To fill the cache, the function btree_(pre|in|post)_order_number
must be called. The cached traversal is stored
in the root of the tree that is provided.
I chose to use a Stack to perform the traversal in an iterative way. In previous implementations of the traversal algorithm for the other questsions in this assignment I chose to use recursion.
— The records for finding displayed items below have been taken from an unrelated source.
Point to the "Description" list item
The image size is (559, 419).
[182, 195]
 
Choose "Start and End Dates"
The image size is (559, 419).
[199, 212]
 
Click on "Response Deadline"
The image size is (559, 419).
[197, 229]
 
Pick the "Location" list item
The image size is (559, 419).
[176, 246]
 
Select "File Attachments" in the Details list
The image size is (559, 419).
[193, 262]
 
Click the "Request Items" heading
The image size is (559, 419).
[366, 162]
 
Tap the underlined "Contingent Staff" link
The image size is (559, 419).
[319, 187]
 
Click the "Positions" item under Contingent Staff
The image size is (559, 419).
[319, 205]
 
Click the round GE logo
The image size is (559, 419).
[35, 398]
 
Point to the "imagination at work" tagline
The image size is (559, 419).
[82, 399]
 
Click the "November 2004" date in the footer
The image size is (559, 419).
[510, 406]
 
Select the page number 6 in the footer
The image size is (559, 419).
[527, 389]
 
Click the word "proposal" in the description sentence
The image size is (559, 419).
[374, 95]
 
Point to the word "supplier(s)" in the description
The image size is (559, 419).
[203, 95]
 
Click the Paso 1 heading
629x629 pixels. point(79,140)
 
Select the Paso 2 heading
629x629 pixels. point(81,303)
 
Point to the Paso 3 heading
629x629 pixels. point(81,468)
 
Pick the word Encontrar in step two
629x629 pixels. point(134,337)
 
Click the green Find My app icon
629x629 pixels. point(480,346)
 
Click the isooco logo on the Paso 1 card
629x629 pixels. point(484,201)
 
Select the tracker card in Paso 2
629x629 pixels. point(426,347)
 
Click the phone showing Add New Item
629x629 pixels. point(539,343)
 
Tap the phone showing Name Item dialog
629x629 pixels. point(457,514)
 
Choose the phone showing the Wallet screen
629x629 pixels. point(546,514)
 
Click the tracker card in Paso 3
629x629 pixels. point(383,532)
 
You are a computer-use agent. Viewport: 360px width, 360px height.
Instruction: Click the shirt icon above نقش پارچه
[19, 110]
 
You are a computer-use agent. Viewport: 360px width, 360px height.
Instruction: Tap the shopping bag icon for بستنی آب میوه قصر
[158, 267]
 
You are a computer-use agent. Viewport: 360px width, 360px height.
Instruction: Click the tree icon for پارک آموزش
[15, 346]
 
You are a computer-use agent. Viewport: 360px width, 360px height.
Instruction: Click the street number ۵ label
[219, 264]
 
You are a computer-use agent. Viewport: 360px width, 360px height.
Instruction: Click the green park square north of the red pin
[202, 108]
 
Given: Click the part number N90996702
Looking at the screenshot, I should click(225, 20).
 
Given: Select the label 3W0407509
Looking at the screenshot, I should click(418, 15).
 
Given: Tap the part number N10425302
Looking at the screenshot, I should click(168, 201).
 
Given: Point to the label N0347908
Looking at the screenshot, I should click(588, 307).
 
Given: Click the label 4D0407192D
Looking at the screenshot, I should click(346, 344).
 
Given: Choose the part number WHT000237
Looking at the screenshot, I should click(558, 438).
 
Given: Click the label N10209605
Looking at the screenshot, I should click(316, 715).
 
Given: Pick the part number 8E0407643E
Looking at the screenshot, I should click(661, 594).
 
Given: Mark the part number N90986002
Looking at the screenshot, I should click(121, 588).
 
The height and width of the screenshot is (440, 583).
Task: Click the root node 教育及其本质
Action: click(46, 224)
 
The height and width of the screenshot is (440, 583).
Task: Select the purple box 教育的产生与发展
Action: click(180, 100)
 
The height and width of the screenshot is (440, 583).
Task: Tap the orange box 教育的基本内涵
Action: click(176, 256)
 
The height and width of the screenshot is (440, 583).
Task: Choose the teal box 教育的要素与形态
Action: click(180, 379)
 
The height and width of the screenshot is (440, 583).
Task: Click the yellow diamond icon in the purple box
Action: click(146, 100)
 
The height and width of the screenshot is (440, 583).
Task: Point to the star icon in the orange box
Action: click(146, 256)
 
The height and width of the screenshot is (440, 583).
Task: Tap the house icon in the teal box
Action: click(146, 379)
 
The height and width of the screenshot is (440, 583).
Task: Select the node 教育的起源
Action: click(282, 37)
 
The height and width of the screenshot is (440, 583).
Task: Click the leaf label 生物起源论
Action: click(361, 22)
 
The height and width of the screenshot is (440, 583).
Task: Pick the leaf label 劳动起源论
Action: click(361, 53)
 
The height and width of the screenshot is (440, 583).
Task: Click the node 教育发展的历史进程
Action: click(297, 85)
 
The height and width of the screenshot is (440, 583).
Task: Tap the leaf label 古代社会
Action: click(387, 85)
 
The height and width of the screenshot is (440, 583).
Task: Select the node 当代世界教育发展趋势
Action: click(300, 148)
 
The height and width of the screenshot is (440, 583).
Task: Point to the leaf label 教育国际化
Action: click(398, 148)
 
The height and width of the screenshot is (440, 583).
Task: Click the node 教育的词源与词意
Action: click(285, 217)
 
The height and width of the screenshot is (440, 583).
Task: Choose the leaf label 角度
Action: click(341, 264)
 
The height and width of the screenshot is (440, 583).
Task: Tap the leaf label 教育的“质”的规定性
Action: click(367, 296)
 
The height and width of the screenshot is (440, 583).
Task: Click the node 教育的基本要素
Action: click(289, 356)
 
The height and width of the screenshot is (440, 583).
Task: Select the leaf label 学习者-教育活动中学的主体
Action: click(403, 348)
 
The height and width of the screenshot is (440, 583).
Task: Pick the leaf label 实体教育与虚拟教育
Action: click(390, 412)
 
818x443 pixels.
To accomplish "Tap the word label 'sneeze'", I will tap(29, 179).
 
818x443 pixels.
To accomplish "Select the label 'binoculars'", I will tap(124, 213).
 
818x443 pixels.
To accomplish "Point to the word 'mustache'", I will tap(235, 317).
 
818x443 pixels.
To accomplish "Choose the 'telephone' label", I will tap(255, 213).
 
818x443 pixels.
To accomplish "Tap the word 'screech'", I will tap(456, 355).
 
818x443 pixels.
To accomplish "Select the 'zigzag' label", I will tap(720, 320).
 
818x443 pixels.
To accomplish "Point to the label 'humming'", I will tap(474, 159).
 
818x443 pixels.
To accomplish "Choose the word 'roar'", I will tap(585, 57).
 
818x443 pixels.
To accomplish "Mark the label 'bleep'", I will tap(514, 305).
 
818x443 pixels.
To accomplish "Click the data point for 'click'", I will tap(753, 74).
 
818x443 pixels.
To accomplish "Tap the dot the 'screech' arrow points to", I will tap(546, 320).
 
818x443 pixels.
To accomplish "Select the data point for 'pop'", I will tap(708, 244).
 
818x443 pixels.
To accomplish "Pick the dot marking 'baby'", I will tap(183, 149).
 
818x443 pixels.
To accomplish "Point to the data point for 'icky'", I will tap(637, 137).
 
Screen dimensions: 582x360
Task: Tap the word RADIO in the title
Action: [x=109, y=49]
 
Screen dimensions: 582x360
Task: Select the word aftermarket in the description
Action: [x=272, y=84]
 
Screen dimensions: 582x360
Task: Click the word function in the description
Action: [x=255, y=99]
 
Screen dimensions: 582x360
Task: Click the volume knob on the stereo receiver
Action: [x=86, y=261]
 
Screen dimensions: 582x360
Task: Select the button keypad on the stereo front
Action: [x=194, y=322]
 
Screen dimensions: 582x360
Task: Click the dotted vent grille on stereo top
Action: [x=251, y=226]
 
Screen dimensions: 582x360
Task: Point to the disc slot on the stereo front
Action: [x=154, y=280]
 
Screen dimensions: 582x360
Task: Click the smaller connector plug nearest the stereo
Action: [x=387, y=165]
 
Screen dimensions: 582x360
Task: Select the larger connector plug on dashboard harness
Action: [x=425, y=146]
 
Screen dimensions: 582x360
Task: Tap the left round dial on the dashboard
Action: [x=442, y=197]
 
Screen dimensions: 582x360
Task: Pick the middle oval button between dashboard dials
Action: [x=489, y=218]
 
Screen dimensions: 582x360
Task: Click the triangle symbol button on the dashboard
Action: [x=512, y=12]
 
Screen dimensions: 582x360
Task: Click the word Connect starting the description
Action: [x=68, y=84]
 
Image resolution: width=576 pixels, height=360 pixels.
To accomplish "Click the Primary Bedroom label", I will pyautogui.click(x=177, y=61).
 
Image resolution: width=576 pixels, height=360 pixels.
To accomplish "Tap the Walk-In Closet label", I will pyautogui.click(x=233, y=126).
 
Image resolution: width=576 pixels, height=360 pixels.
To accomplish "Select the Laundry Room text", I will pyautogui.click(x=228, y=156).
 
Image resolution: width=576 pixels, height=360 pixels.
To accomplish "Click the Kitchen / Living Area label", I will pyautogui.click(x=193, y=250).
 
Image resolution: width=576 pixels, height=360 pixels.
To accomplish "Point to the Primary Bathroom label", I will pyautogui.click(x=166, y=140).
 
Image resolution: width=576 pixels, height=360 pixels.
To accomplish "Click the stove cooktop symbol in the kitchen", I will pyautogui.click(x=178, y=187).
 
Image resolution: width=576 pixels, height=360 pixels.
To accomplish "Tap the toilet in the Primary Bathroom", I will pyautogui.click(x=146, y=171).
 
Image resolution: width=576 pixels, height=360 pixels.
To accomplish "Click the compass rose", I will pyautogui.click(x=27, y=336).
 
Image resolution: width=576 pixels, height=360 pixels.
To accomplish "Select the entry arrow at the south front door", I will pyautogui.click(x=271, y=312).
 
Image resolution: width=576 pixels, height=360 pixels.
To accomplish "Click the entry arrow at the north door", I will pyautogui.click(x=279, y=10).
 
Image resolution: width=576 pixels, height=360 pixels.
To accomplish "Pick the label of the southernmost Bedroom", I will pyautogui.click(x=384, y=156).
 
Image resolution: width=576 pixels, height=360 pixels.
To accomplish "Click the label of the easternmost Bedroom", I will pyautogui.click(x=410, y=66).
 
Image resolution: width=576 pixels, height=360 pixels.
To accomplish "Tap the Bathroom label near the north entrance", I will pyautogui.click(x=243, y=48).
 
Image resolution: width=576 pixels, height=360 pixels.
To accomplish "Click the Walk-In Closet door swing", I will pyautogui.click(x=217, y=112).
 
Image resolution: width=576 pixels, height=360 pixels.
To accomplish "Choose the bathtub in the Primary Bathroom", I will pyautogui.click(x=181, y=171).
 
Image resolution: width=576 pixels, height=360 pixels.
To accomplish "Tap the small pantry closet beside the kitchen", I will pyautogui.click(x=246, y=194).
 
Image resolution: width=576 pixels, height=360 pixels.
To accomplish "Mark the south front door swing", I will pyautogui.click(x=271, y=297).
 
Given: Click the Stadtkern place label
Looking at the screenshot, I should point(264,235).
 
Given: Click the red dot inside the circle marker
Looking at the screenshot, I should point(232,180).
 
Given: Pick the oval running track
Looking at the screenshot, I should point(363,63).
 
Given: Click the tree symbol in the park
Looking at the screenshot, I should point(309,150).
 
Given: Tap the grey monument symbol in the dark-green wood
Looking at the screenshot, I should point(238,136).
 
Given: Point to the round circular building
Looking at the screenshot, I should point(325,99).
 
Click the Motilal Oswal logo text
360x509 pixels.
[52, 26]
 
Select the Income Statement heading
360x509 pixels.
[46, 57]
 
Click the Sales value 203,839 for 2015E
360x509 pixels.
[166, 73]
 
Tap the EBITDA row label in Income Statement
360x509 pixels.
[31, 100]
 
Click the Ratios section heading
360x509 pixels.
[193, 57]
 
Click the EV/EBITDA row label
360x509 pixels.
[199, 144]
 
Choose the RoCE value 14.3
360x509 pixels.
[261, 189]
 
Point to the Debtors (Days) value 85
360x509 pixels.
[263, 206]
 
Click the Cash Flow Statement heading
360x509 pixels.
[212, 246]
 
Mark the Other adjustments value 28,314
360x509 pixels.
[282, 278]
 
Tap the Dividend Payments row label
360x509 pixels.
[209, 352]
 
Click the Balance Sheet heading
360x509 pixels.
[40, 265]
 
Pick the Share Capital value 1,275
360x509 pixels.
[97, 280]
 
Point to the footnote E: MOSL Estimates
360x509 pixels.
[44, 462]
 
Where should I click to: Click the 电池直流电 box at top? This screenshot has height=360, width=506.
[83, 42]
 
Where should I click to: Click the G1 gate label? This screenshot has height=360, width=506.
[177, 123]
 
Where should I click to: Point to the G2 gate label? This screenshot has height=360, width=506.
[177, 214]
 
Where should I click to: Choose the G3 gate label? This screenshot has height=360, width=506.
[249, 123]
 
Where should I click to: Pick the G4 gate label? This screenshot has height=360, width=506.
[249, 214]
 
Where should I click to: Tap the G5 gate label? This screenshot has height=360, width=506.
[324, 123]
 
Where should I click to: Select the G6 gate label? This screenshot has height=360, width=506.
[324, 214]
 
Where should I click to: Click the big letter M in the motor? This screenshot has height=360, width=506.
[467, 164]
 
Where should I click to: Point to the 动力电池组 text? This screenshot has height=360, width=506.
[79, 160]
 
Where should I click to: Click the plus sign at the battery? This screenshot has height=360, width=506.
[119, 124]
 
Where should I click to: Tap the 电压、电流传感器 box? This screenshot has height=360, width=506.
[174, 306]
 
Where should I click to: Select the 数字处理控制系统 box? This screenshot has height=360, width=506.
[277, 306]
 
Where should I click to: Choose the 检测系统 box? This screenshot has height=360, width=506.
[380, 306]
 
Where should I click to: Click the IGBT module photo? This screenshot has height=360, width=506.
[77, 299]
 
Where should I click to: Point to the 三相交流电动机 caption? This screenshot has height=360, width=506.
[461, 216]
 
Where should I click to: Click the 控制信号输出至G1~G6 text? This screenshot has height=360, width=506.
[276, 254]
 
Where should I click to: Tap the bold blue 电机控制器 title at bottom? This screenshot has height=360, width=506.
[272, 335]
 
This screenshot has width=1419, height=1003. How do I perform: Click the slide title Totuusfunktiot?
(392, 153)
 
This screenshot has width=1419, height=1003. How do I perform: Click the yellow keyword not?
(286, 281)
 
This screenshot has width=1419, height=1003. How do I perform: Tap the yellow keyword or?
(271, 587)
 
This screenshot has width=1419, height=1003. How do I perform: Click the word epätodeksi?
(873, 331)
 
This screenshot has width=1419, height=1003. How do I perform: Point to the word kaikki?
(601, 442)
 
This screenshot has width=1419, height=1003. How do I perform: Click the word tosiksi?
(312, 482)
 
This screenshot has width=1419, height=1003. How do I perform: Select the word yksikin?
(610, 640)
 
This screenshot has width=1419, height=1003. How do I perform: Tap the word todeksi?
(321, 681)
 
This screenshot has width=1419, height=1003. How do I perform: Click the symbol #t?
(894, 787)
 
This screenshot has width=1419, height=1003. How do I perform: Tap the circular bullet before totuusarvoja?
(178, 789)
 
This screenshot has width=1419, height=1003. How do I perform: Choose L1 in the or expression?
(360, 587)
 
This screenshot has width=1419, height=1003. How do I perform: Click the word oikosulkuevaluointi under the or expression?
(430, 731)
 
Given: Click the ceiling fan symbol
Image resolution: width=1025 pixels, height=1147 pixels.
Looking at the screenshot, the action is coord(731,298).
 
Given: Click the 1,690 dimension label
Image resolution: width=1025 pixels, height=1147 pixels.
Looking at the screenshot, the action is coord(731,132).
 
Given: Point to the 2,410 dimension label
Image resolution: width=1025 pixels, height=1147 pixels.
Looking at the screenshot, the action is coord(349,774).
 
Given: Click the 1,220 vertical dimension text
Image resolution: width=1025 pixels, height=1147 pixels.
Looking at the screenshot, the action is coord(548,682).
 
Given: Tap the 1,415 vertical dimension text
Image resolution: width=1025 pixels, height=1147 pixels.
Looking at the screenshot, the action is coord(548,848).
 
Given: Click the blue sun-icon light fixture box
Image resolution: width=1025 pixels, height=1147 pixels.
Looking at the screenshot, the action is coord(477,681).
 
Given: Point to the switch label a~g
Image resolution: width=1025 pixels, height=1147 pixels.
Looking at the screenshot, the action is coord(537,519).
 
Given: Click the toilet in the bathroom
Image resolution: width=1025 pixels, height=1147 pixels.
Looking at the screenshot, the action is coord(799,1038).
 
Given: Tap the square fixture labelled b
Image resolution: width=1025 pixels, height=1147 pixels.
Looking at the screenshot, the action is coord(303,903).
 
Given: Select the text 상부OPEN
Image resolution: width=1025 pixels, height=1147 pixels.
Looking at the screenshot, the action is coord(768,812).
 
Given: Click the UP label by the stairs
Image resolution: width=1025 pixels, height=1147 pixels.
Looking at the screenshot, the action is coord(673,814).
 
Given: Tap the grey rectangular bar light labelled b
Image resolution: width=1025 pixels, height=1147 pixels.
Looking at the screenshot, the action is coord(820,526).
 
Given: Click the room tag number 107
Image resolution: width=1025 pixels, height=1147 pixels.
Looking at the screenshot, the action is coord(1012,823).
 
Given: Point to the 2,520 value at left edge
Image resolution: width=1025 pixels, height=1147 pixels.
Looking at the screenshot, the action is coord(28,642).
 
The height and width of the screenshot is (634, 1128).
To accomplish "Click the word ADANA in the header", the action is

This implementation explicitly uses a stack instead of implicitly through stack frames in the call stack.
Errors and Warnings
Unit tests for this can be found in 05/*_test.c.
モ make clean && make test && ./build/test
rm -fr build
mkdir build
clang -std=c99 -c -o build/btree.o btree.c
clang -std=c99 -c -o build/stack.o stack.c
clang -std=c99 -c -o build/btree_test.o btree_test.c
clang -std=c99 -c -o build/stack_test.o stack_test.c
clang build/btree.o build/stack.o build/btree_test.o build/stack_test.o -lcgreen -o build/test
Running "main" (14 tests)...
"btree_tests": 42 passes in 5ms.
"stack_tests": 10 passes in 2ms.
Completed "main": 52 passes in 7ms.
Sample Input and Output
A sample program can be found in 05/main.c that
prints out the traversal for an example tree.
モ cd 05 && make clean && make && ./build/program
rm -fr build
mkdir build
clang -std=c99 -c -o build/btree.o btree.c
clang -std=c99 -c -o build/stack.o stack.c
clang -std=c99 -c -o build/main.o main.c
clang build/btree.o build/stack.o build/main.o -o build/program
=== COMP-272 - Assignment 02 - Question 05 ===
10
5
3
7
15
12
18
Pre order traversal:
10 5 3 7 15 12 18 0 0 0 0 0 0 0 0 0 0 0 0 0 0 0 0 0 0 0 0 0 0 0 0 0
In order traversal:
3 5 7 10 12 15 18 0 0 0 0 0 0 0 0 0 0 0 0 0 0 0 0 0 0 0 0 0 0 0 0 0
Post order traversal:
3 7 5 12 18 15 10 0 0 0 0 0 0 0 0 0 0 0 0 0 0 0 0 0 0 0 0 0 0 0 0 0
Bye
Discussion
Allocating space for 32 values for the pre order, in order and post order representation for each node in a binary tree is quite wasteful.
An alternative implementation might have returned a linked list instead of storing this data in an array on each node.